Use this page to check collection state, flush pending writes to disk, optimize storage after deletions, rebuild the HNSW index, and manage snapshots for backup and recovery.
Before you begin, make sure you have a running VectorAI DB instance and the Python client library installed (pip install actian-vectorai).
Get collection state
A collection can be in one of the following states:
- Ready. Collection is loaded into memory and available for operations.
- Loading. Collection is currently loading into memory.
- Closed. Collection exists on disk but is not loaded into memory.
- Error. Collection encountered an issue.
Use get_state() to retrieve the current state.
import asyncio
from actian_vectorai import AsyncVectorAIClient
async def main():
# Connect to VectorAI DB server
async with AsyncVectorAIClient("localhost:50051") as client:
# Get detailed collection state
state = await client.vde.get_state("my_collection")

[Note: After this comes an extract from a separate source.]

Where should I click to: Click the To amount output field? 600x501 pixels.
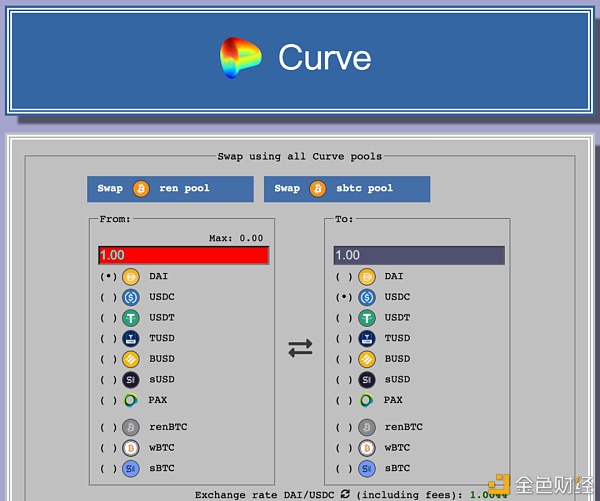[419, 256]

print(f"Collection state: {state}")
asyncio.run(main())
The method returns one of the four states listed above.
Flush a collection
VectorAI DB writes data changes to disk asynchronously for performance. Flushing forces all pending writes to be persisted immediately, ensuring data durability. Use this operation in these situations:
- Before critical operations or backups.
- After large batch inserts.
- Before shutting down applications.
- When data durability is critical.
import asyncio
from actian_vectorai import AsyncVectorAIClient
async def main():
# Connect to VectorAI DB server
async with AsyncVectorAIClient("localhost:50051") as client:
# Insert data operations would go here
# ... insert operations ...
# Force flush to disk
await client.vde.flush("my_collection")
print("Collection flushed to disk")
asyncio.run(main())
Optimize a collection
When points are deleted from a collection, VectorAI DB marks them as deleted but does not immediately reclaim storage. Optimization compacts the collection by removing deleted points, reducing disk usage and improving index efficiency. Run optimization after large deletions or when storage usage is high.
import asyncio
from actian_vectorai import AsyncVectorAIClient
async def main():
# Connect to VectorAI DB server
async with AsyncVectorAIClient("localhost:50051") as client:
# Optimize collection (reclaim space from deleted points)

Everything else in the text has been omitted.